Hardened mobile
Trusting the computer that follows you around all day
February 15, 2015 — August 7, 2021
The mobile twin to hardened desktop OSes.
Reducing the amount of spyware on your phone through better accountability.
(Securing the apps is a whole ’nother layer atop that.)
Side question: How secure are minimal environments like KaiOS?
Tracking market prices for vulnerabilities is one option for evaluating risk.
1 iOS
iOS is a barometer. iOS seemed to be somewhat secure, but has thrown that cred out by including automated child sexual abuse image scanning for the police. As with many things, the feature is justified by peds-under-the-bed rhetoric. Antonio García Martínez opines this is a least-harm option in Hunting predators. What exactly is the threat model?
2 Basic Android securing
Which Android phones do not leave gaping unpatched security holes?. *tl;dr — Google, LG, then everyone else.
- 🏗 Google tracking Android devices
The hypothetical grugq phone is a hardened Android variant.

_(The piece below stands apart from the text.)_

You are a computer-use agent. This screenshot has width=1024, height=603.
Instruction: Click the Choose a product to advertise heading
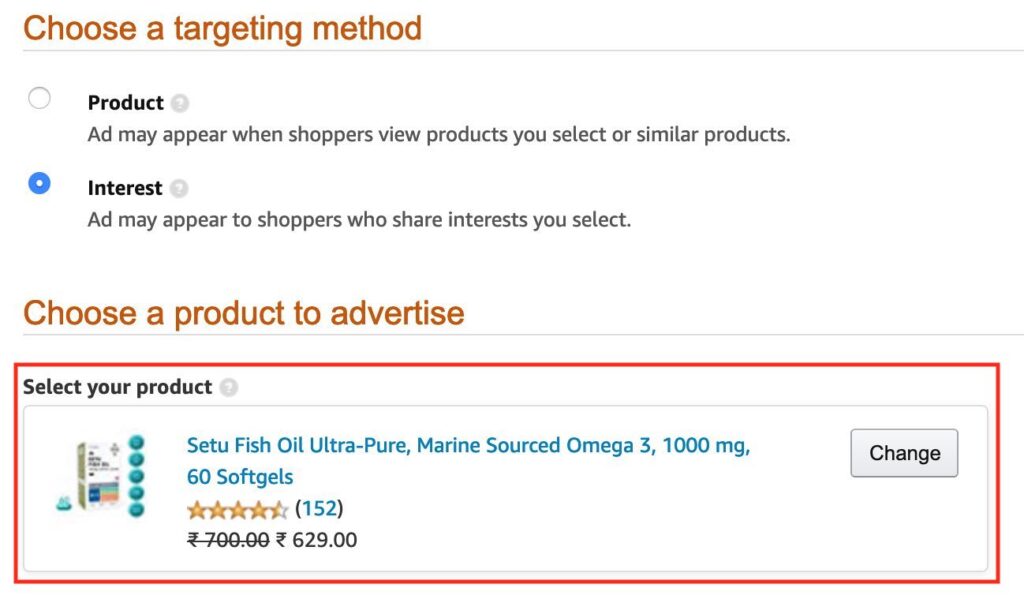tap(243, 313)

Is LineageOS Android Distribution easier to secure? It is at least less corporate-spyware-ey.
3 Open-ish hardware: Librem
An alternative route is the Purism Librem 5. Their product seems less to be a phone than a little Linux laptop which happens to be a phone. It runs a hardened Debian variant PureOS which is a full desktop OS. Essentially this means you get all the resources and tools of the Open Source community’s auditing and development, and also all the horror of the Open Source community’s terrible UX track record, wrapped up in one device of unspecified battery life. It looks kind of fun, in a stubborn hobbyist kind of way. I wonder how secure this phone truly is on hostile networks. For sure its configuration is screamingly weird enough that generic attacks are unlikely to work.
4 Ultra-open auditable hardware
Precursor is a trusted-computing mobile device with endorsement by Bunnie Huang. It has an intriguing introduction to trustable hardware.
5 App selection
It is not clear which apps are safe. For example, Tiktok is not.
The same fingerprinting script and cookie is used on Bytedance’s news site Toutiao. So: If someone shares a video, Bytedance can
- tie the recipients of the video to the sender
- track recipients subsequently on Tiktok and Toutiao even if cookies are deleted.